A Arquidiocese também se destaca no zelo pelas vocações sacerdotais e religiosas e pela formação dos leigos para a animação de comunidades e atuação em âmbitos específicos deste ministério. A Escola Diaconal é um dos mais novo empreendimento no campo das vocações. Em 2008, a Arquidiocese conta com 29 diáconos permanentes. O diaconato permanente chegou, em Natal, por iniciativa do então Arcebispo, Dom Heitor de Araújo Sales. Os dois primeiros diáconos da Arquidiocese (Diác.

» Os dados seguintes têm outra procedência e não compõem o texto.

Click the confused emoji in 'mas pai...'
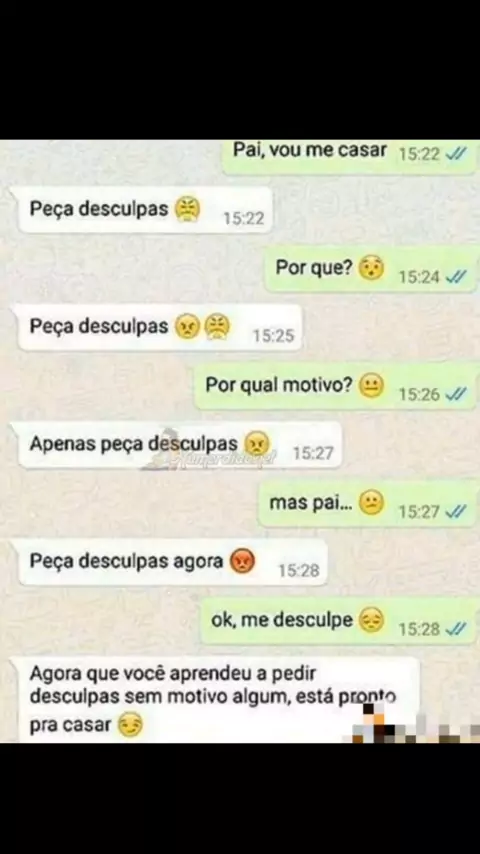 coord(371,503)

Francisco Adilson da Silva e Diác. Francisco das Chagas Teixeira de Araújo), foram ordenados em 1997.

Centenário

De 2007 a 2009, a Arquidiocese vive o triênio em preparação para a comemorações dos cem anos de criação da Diocese de Natal. Os cem anos serão comemorados dia 29 de dezembro de 2009.
Para mais detalhes do centenário, clique aqui.

Dados estatísticos

Atualmente*, a Arquidiocese de Natal conta com 70 paróquias, 10 áreas pastorais, 125 padres diocesanos, 28 padres religiosos, 39 diáconos permanentes, 7 diáconos provisórios, 9 irmãos religiosos e 256 irmãs religiosas.
O território geográfico da Arquidiocese ocupa uma área de 25.059 Km², com uma população total de 2.051.376 habitantes, dos quais 1.743.670 se declaram católicos, de acordo com o IBGE.